_What the task requires_
The data below holds a line containing "Task: Click the number 4 row label" and a line containing "Task: Open the hamburger navigation menu"; please quote exactly those two lines and every line between them, and nothing else.

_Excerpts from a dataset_
# # # #

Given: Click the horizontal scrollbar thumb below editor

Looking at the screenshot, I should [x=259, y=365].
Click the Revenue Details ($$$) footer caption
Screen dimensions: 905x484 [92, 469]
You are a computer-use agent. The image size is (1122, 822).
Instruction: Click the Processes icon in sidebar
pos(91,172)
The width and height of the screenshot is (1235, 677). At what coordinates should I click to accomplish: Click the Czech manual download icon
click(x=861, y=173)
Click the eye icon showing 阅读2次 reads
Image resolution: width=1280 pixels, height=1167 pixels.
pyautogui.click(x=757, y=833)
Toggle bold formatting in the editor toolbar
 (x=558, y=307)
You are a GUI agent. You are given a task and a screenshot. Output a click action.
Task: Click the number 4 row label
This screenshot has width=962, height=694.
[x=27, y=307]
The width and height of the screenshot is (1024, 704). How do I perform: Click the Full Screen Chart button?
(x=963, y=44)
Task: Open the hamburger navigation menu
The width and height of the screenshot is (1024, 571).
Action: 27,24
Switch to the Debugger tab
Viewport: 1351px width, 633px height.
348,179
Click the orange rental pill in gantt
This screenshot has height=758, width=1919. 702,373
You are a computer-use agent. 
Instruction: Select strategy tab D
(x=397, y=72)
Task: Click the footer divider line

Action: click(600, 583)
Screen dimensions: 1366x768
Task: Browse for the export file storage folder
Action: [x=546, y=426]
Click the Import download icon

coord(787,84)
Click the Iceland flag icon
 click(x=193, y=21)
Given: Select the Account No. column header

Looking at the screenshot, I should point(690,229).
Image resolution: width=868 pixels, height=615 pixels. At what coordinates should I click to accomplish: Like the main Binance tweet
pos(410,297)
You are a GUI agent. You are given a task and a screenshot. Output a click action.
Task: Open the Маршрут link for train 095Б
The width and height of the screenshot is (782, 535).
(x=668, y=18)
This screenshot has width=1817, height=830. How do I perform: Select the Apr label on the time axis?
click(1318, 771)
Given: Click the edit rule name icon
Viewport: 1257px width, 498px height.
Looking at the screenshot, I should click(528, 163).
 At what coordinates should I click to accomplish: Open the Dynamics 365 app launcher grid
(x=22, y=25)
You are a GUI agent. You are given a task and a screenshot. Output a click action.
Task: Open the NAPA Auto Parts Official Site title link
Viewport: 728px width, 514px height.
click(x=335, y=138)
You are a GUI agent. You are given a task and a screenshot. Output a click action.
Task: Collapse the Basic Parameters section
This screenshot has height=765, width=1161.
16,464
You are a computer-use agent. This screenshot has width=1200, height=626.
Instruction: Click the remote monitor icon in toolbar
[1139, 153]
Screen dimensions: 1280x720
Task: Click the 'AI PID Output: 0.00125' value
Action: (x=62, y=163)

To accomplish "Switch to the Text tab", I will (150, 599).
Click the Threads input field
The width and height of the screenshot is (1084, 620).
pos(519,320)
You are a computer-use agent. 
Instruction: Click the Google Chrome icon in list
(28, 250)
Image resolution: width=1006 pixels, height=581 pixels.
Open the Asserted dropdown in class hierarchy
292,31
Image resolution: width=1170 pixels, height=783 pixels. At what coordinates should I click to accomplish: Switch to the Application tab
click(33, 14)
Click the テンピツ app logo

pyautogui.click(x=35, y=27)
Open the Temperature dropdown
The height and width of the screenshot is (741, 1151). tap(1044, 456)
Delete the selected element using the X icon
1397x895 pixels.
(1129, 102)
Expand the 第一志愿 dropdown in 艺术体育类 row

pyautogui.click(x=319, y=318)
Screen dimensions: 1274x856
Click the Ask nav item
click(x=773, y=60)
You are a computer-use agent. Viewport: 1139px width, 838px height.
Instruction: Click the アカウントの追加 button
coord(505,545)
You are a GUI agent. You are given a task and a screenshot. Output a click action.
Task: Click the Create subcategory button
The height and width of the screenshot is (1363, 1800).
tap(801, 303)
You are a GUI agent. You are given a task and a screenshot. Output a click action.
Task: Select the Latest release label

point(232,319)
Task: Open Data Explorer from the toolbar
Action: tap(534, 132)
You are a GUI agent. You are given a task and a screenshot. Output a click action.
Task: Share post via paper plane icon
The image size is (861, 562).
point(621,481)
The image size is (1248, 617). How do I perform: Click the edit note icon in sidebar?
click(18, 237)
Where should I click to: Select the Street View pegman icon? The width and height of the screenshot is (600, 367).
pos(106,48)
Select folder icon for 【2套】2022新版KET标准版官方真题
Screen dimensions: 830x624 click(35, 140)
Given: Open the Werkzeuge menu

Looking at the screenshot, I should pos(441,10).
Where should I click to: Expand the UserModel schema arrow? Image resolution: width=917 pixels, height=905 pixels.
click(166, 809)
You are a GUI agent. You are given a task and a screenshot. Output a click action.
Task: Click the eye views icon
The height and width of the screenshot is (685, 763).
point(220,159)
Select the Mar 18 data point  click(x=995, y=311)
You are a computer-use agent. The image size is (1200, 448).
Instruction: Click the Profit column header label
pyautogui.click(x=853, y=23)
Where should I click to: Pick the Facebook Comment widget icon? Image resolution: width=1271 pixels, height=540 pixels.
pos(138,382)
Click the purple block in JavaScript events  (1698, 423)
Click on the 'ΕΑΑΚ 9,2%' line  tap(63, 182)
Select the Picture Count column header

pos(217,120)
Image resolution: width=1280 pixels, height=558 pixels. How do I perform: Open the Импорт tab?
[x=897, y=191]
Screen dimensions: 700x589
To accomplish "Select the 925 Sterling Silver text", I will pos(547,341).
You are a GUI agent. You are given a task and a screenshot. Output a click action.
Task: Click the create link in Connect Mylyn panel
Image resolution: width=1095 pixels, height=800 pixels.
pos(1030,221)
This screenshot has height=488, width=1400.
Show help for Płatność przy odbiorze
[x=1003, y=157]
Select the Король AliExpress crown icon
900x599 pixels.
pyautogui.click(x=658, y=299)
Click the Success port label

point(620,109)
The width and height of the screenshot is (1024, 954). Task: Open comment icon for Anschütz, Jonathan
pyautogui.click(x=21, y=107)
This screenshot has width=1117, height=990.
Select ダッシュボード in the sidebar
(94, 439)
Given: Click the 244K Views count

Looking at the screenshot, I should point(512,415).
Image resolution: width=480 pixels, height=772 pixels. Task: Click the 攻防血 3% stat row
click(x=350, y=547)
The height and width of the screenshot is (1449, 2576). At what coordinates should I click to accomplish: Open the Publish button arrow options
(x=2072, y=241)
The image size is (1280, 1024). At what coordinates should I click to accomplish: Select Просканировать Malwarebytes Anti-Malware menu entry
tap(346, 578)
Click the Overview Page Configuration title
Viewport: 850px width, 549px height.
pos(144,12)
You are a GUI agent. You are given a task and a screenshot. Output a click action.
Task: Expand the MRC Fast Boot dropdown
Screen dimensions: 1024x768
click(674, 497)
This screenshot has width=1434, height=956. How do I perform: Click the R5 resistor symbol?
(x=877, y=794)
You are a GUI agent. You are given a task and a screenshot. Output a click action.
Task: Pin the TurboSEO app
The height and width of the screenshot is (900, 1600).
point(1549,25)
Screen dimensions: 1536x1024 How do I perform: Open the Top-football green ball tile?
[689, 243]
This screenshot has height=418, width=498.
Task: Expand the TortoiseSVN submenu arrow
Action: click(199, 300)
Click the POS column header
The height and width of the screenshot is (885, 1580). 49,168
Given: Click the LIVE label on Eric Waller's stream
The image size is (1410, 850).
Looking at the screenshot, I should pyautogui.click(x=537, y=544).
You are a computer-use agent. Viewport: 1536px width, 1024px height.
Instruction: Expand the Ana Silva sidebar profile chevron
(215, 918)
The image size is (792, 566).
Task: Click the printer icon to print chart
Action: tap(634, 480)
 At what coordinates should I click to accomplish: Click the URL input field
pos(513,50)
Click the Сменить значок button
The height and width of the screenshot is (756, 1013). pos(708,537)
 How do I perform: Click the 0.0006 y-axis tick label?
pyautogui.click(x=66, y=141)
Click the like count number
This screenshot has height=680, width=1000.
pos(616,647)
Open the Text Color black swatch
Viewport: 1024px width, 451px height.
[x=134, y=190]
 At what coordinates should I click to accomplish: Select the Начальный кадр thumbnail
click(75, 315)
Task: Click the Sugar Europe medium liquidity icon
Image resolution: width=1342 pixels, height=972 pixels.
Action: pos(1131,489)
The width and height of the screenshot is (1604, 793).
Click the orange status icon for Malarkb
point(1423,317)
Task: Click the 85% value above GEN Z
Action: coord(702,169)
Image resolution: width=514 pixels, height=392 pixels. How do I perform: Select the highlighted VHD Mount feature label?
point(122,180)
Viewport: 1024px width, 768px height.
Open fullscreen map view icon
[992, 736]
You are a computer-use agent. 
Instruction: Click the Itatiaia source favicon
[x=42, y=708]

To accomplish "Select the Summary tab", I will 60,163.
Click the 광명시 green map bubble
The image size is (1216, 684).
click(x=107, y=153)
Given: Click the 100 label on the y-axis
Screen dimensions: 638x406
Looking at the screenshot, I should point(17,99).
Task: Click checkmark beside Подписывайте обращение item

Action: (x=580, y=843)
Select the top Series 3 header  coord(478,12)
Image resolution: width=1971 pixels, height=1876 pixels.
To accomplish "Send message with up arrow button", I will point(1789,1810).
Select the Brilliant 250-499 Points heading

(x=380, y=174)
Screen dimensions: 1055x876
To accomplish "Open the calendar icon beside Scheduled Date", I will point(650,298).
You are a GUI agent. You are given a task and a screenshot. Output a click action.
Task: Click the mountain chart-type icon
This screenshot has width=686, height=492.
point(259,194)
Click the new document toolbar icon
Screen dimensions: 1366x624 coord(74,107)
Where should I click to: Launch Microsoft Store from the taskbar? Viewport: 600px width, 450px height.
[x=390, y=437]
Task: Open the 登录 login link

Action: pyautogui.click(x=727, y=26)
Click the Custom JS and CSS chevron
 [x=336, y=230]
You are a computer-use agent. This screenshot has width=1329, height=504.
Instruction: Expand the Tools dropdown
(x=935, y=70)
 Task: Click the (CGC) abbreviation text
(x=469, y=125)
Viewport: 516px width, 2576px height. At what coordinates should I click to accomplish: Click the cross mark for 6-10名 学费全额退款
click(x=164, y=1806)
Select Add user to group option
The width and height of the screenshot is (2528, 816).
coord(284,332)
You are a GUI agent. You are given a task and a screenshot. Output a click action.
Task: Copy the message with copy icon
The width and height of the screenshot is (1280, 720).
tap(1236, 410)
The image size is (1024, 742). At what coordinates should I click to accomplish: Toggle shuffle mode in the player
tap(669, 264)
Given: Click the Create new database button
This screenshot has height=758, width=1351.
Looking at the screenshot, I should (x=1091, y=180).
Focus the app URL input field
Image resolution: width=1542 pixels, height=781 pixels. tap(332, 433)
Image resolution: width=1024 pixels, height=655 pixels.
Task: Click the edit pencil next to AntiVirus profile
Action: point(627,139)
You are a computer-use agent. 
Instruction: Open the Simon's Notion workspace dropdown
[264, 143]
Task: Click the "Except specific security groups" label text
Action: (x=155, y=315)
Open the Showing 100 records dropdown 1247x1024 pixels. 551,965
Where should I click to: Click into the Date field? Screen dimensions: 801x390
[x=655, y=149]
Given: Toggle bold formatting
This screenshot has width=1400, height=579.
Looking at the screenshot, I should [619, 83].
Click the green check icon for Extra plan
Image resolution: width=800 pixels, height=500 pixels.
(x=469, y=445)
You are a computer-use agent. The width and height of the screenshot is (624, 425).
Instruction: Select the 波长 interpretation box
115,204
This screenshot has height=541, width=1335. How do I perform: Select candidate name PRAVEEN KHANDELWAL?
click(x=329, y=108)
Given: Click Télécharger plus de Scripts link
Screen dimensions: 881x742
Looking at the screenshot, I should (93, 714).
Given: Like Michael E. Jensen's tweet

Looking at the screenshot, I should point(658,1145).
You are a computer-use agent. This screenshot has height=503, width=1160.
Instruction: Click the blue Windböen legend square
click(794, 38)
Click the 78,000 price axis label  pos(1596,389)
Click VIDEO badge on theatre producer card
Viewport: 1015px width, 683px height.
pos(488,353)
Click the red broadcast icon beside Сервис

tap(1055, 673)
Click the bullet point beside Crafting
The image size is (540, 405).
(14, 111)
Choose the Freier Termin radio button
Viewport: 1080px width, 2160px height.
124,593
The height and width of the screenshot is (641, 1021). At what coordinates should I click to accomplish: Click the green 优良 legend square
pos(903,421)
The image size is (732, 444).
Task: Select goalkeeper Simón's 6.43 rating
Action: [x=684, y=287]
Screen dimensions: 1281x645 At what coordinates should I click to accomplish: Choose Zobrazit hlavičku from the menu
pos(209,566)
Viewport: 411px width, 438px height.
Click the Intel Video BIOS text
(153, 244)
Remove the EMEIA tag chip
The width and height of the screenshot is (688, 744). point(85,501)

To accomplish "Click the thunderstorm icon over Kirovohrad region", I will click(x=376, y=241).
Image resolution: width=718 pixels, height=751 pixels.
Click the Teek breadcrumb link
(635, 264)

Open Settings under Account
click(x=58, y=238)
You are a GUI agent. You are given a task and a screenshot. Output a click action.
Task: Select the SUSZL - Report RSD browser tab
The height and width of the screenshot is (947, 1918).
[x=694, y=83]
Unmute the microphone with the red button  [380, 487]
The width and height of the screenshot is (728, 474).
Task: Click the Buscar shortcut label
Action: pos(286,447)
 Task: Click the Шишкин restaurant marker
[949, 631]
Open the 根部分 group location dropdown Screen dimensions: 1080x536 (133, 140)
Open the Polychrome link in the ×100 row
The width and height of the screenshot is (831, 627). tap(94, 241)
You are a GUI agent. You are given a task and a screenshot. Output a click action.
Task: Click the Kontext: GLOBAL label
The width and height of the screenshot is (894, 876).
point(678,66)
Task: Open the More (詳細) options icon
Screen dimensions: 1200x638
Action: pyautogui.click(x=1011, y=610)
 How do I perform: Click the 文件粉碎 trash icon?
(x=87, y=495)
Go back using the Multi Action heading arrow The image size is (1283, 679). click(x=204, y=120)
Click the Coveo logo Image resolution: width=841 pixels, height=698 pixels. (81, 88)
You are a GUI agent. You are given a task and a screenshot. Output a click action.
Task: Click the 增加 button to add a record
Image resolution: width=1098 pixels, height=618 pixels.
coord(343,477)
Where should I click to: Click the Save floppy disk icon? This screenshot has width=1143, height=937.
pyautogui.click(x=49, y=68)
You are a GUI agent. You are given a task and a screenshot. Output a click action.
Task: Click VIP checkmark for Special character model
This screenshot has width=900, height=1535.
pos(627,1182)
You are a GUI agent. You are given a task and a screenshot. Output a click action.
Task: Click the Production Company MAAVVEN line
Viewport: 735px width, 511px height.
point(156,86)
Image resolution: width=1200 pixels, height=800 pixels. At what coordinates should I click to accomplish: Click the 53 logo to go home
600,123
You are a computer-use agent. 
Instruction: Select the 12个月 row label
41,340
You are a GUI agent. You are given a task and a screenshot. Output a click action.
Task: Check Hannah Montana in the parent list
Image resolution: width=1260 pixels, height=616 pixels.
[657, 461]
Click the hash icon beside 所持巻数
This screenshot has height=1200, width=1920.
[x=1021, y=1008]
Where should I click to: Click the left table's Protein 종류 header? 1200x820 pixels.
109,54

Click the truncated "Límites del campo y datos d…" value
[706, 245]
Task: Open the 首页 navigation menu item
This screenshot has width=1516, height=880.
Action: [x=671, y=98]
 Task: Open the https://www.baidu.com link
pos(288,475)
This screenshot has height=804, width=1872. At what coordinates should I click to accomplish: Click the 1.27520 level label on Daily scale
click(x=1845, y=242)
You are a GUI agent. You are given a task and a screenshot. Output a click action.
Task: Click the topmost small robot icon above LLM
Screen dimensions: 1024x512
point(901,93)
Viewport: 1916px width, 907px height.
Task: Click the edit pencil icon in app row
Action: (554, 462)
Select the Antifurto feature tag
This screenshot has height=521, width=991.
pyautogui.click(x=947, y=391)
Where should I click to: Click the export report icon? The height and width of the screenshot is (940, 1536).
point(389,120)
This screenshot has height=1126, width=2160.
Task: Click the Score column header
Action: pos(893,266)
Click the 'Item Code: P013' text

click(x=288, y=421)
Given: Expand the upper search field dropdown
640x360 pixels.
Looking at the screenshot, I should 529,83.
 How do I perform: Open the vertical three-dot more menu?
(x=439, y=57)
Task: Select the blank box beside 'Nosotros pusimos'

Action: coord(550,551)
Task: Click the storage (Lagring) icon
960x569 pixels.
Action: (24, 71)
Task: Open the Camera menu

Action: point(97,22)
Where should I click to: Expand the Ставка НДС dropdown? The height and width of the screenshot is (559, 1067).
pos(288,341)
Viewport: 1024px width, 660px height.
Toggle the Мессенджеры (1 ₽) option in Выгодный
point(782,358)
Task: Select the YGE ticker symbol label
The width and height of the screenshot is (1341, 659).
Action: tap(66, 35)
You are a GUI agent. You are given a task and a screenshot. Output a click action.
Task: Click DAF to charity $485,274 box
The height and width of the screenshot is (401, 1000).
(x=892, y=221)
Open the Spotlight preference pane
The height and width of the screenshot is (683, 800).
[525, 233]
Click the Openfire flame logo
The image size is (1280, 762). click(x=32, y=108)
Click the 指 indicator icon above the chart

# # # #

_Task answer_
Task: Click the number 4 row label
This screenshot has width=962, height=694.
[x=27, y=307]
The width and height of the screenshot is (1024, 704). How do I perform: Click the Full Screen Chart button?
(x=963, y=44)
Task: Open the hamburger navigation menu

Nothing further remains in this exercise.